No mortal performance will ever top his appearance as “Zodar the Guardian of Deep Space,” conducting the London Philharmonic version of Wagner’s “Ride of the Valkyries.” Whether the orchestra knew they were being conducted is beside the point. In Daddy Reg’s universe, imagination outranked reality.
He put God and family above all else. That was the axis. That was the law.
He leaves behind his beloved sons, Reginald Jr. and Sean; his grandchildren Reginald III, Danielle Sonu Wilson, and Rylan Joseph Mathe; his goddaughter Sara Nguyen; and a wake of nephews, nieces, and friends who will forever measure parties, laughter, and courage against the Reg Standard.
Eighty-five years. It sounds finite on paper. But some men do not measure life in years. They measure it in velocity, in joy, in the audacity to live five lifetimes inside one mortal frame.
The stories go on and on.
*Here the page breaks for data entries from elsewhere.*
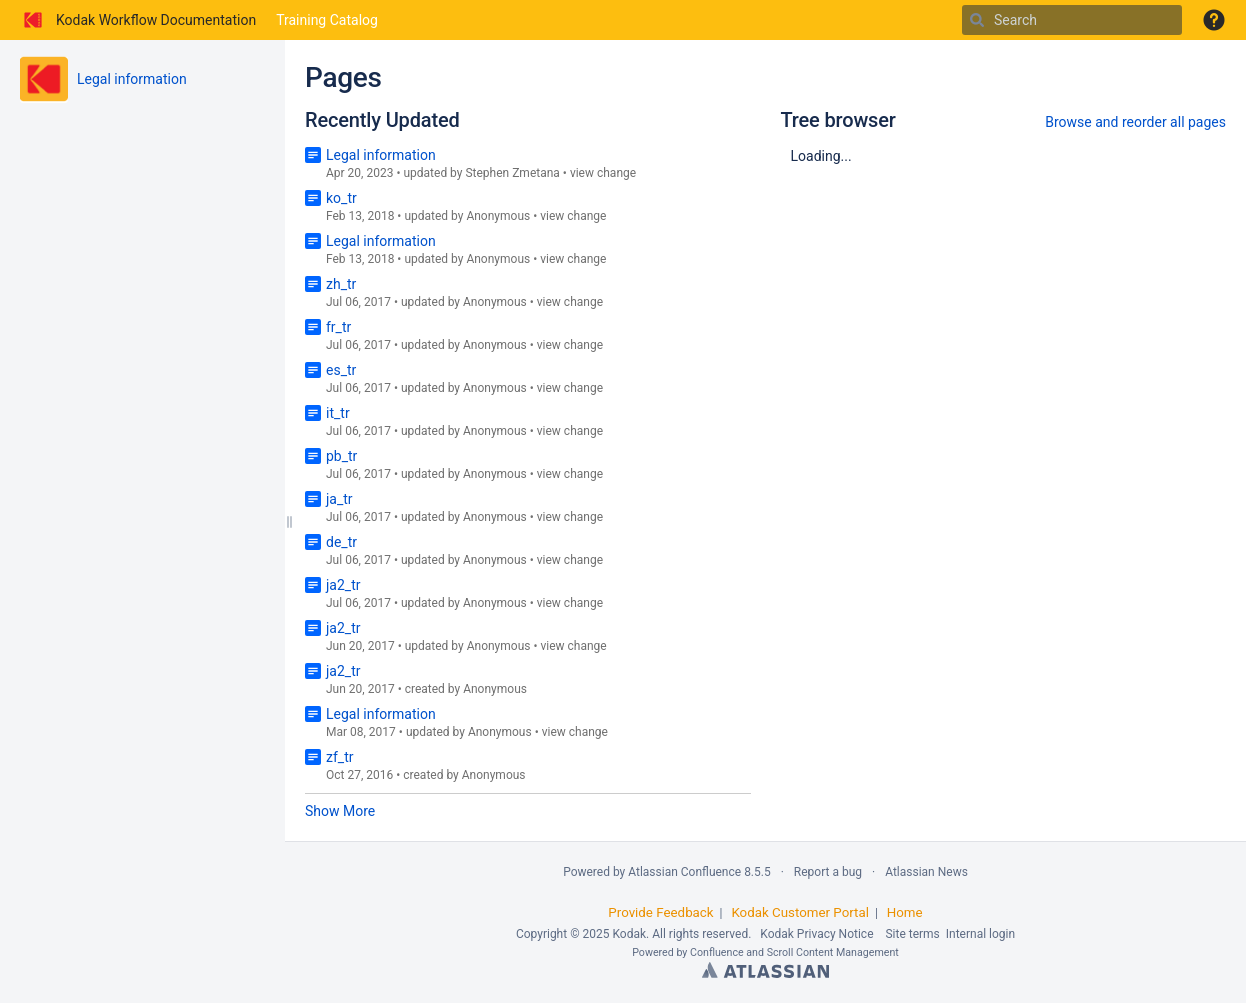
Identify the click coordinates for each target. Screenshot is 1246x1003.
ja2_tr (343, 585)
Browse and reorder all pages (1135, 122)
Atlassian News (926, 872)
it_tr (338, 413)
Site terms (912, 934)
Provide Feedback (660, 912)
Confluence (717, 952)
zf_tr (339, 757)
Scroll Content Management (833, 952)
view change (603, 173)
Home (905, 912)
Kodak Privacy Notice (816, 934)
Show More (340, 811)
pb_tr (341, 456)
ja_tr (339, 499)
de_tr (341, 542)
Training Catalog (327, 20)
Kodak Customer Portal (800, 912)
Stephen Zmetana (512, 173)
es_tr (341, 370)
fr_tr (338, 327)
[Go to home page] (138, 20)
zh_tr (341, 284)
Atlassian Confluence (684, 872)
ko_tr (341, 198)
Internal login (980, 934)
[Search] (977, 20)
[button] (1214, 20)
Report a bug (828, 872)
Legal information (132, 79)
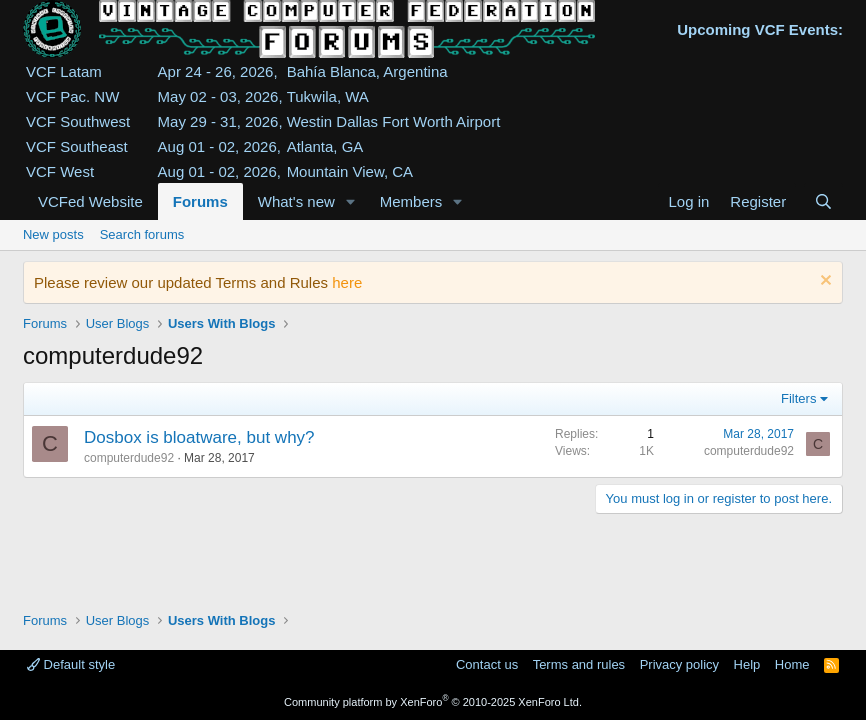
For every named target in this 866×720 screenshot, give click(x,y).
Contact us (487, 664)
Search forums (142, 234)
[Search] (823, 201)
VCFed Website (90, 201)
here (347, 282)
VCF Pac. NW (72, 96)
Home (792, 664)
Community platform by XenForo (433, 702)
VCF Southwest (78, 121)
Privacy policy (679, 664)
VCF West (60, 171)
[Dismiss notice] (823, 282)
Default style (71, 664)
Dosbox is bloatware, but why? (199, 437)
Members (411, 201)
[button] (351, 201)
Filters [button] (798, 398)
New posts (53, 234)
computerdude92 (129, 458)
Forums (200, 201)
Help (747, 664)
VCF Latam (64, 71)
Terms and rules (579, 664)
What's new (296, 201)
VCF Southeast (77, 146)
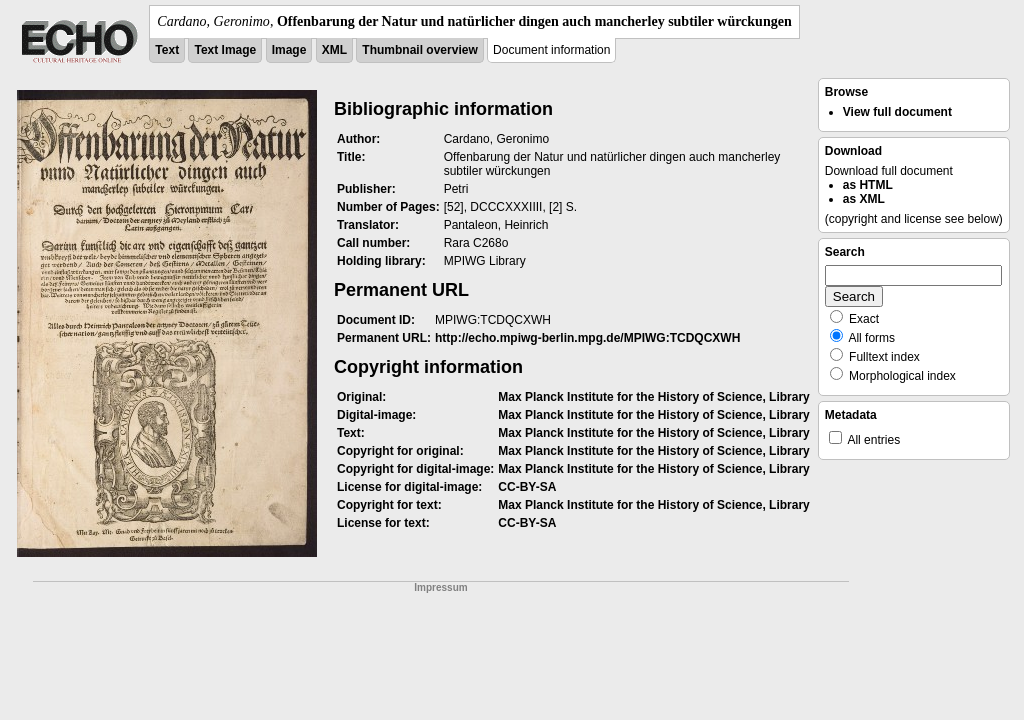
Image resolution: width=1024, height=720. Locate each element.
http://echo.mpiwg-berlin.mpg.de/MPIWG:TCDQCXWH (587, 338)
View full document (897, 112)
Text (167, 50)
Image (289, 50)
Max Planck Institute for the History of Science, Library (653, 397)
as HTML (868, 185)
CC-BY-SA (527, 487)
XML (334, 50)
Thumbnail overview (419, 50)
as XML (864, 199)
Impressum (440, 587)
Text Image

They will continue in fishing boats at dawn, in bowling alleys thick with the smell of polished wood, in missile silos remembered only by the brave, in jazz riffs curling through smoke.
The Famous—sometimes Infamous—Reginald Brent Wilson Sr.
Daddy Reg.
He did not tiptoe through this world.
He kicked the doors open, saluted the heavens, and demanded the orchestra play louder.
Visitation and Service Information
Visitation will be held on Thursday, March 12, 2026, at 3:00 p.m. at Moore Bowen Road Funeral Home, 4216 S. Bowen Rd., Arlington, Texas 76016.
Funeral services will be held on Friday, March 13, 2026, at 9:00 a.m., also at Moore Bowen Road Funeral Home.
Committal will follow at 11:30 a.m. at Dallas–Fort Worth National Cemetery, 2000 Mountain Creek Pkwy, Dallas, Texas 75211.